In 1998, Lieber transferred to CSUN from Los Angeles Valley College. Hard work and perseverance paid off for Isela Lieber ’00 (English), M.A. ’02 (Educational Administration), both as a student at California State University, Northridge and as an educator: in October of 2016, state officials recognized her as one of five California Teachers of the Year, after she’d been named one of six LA County Teachers of the Year and one of 22 LAUSD Teachers of the Year.
Lieber teaches English Language Development at James Monroe High School (just a few miles east of CSUN), where her students are primarily immigrants. She said that sharing similar experiences gives her empathy for her students, since she understands the obstacles they face.
Alejandra Quiñonez, the student who nominated Lieber for LAUSD Teacher of the Year, said she noticed “how much time and effort she puts into her job.”
“She always tries to inspire other students to do better. She always goes out of her way to see others succeed,”Quiñonez said.
During an interview with Lieber in her Monroe High classroom after school, she discussed her connection with her students. She turned to the 10 high schoolers hanging out in the classroom and asked, “I don’t know, do you guys think I connect with you?”
“Yes!” her students shouted.
“We kind of have the same story, and I try to share my story and listen to theirs,” Lieber said of her students. “We make a very cool environment where we can help each other — they help me to grow as a person, and I help them with their English language skills, and sometimes with words of advice and encouragement.”
Of the students lingering in her classroom after school, many female students had come to browse the dresses Lieber had brought in for them to wear to the school’s senior prom.
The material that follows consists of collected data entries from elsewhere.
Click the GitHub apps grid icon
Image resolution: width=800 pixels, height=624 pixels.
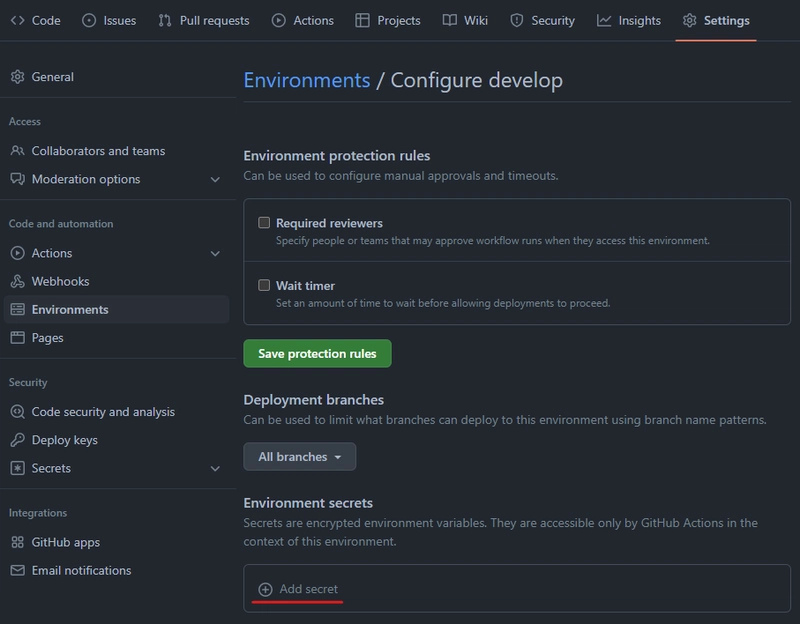coord(17,542)
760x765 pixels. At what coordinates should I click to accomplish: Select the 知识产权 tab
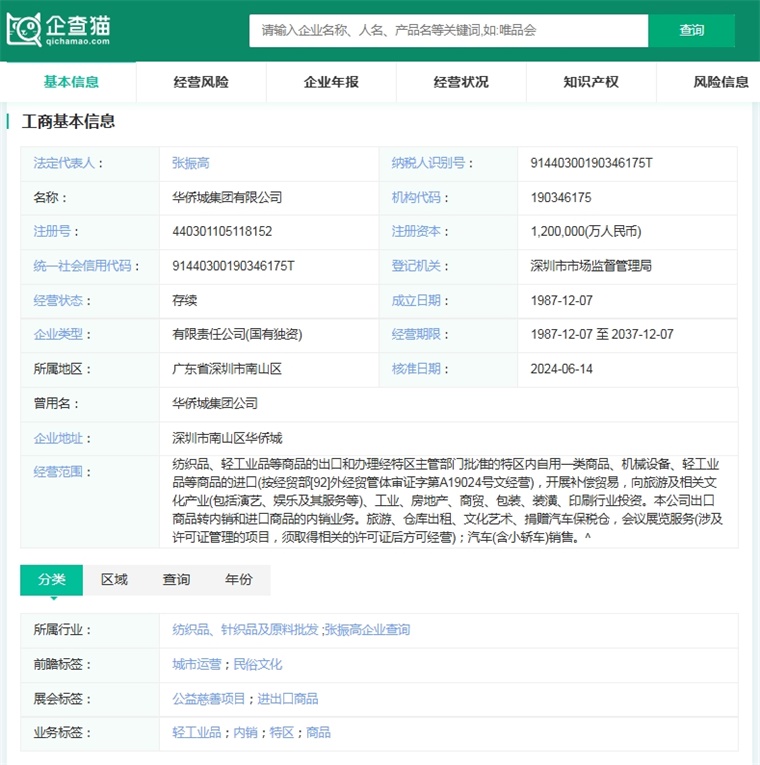(591, 82)
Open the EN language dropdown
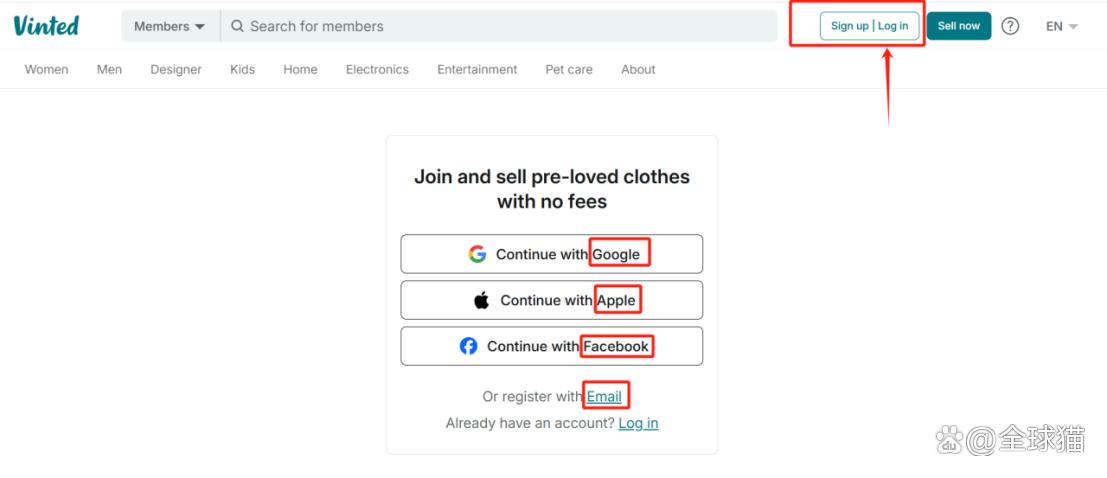 point(1062,26)
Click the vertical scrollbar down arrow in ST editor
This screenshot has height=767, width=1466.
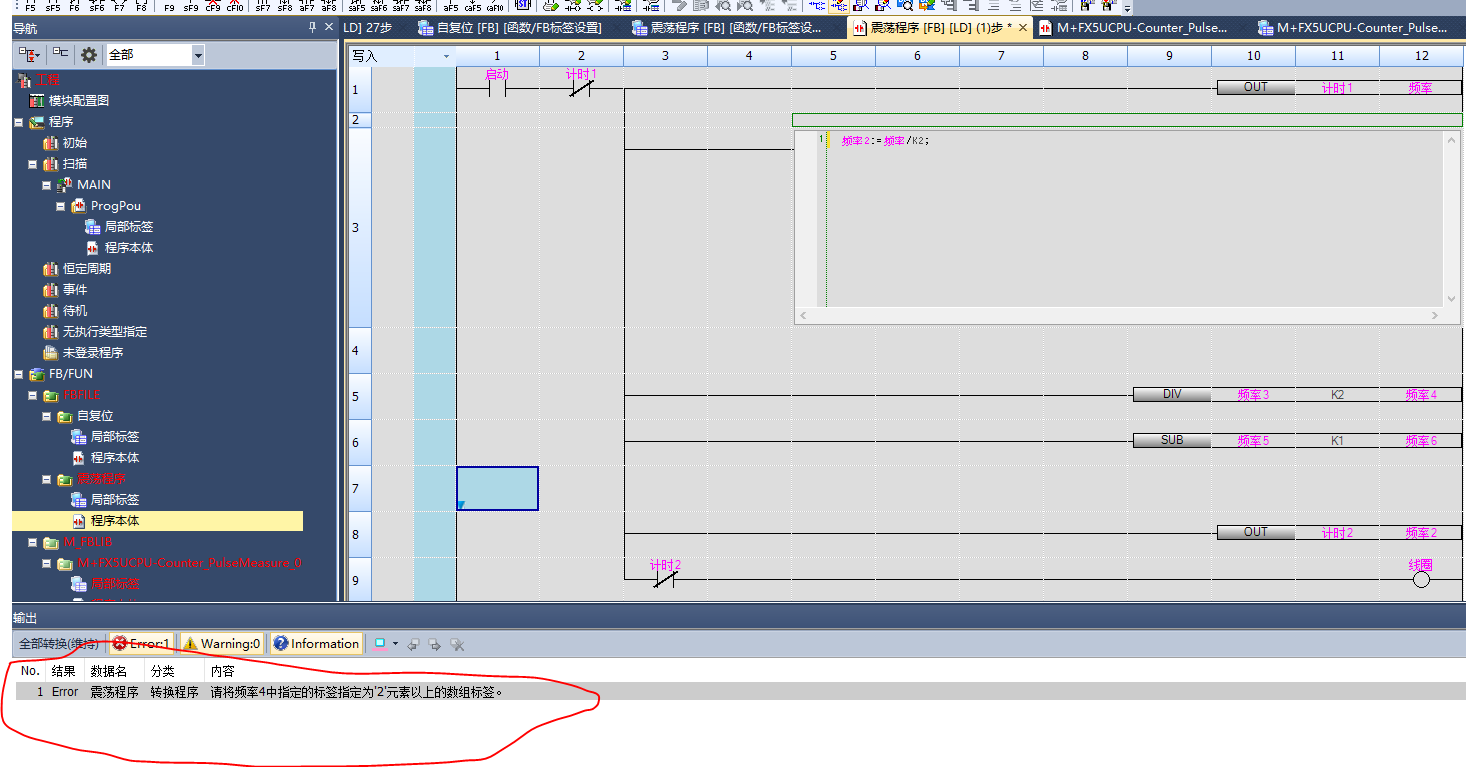pos(1451,299)
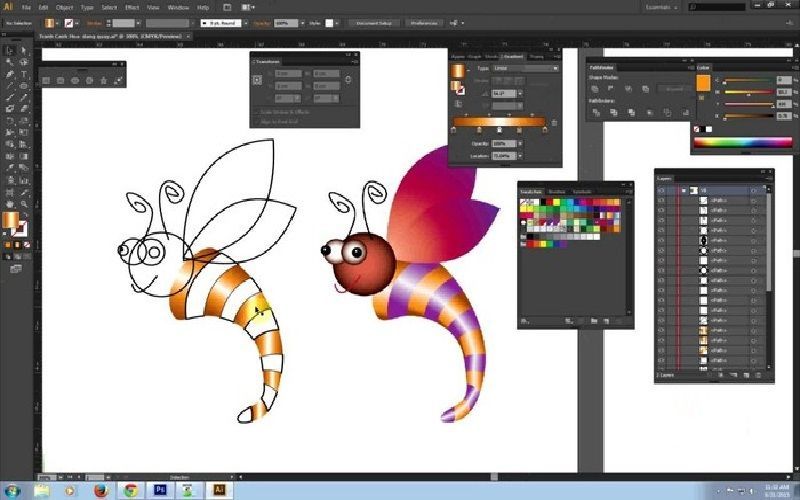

Some dresses were donations from other teachers, and some were from Lieber’s own closet.
The ninth- and 10th-grade teacher also leads a school club called Succeed, which guides teens — particularly those who would be first-generation college students — through the college application process.
Carlos Martinez, a member of Succeed, never had Lieber as a teacher, but said she has had a strong impact on him.
“She stays after school to help us with applications, financial aid and everything else,” Martinez said. “Students really relate with her because of her background and how [well] she treats us.”
Despite her family’s circumstances during her childhood in Ecuador, she gained access to books and developed a strong interest in reading, Lieber said.
“My family was very poor, but I was given access to a lot of libraries because my family would do the laundry of [upper-class people],” she said. “And that’s how I got this love for reading.”
By 9 years old, Lieber was reading advanced classics.
“I was reading The Odyssey and Don Quixote,” she said. “So when I came to [the United States], even though I’d only gone up to seventh grade, my Spanish vocabulary was very high because of all my reading.”
Lieber said that this background is why she encourages her students to read as much as they can, and that reading sparked her passion for teaching.
“I know that education is such a powerful engine of change,” Lieber said. “I want to give that to my students, and they respond very well most of the time. And even when they don’t, at least I know that I’m providing a venue where they have the information [to excel].”
Lieber has been teaching for 18 years, and her love for teaching has not dimmed, she said.
“My passion for teaching is getting stronger,” Lieber said. “I have pursued many different [directions]. I became a national board-certified teacher in English as a New Language. I’ve learned a lot of things — different pedagogies, different methodologies, different ways of helping students.”
Lieber said she hopes to pursue a doctorate in the near future.
“I would love to do my [doctorate] in educational research in a subject that’s relevant to what I like. I’m currently looking for fellowships, and maybe next year I’ll start looking for funding,” she said. “I would love to attend CSUN and get my Ed.D. from there.”
Lieber also recalled the impact CSUN professors had on her at the undergraduate and graduate levels.
“I remember my [professors] — Dr. Sabrina Peck; Dr. Hayashi; Dr. Judy Fish; Dr. John Lucid; Dr. William Walsh, who did the methodology for teaching kids; Dr. Alfonso Nava, whom I liked because he was no nonsense; Dr. Yvonne Garcia, I loved her; and Dr. Patricia Watkins, who gave me a fail in one of my English classes and made me want to work harder,” Lieber said. “They are all very inspiring individuals. The professors [at CSUN] molded me into wanting to do what’s right.”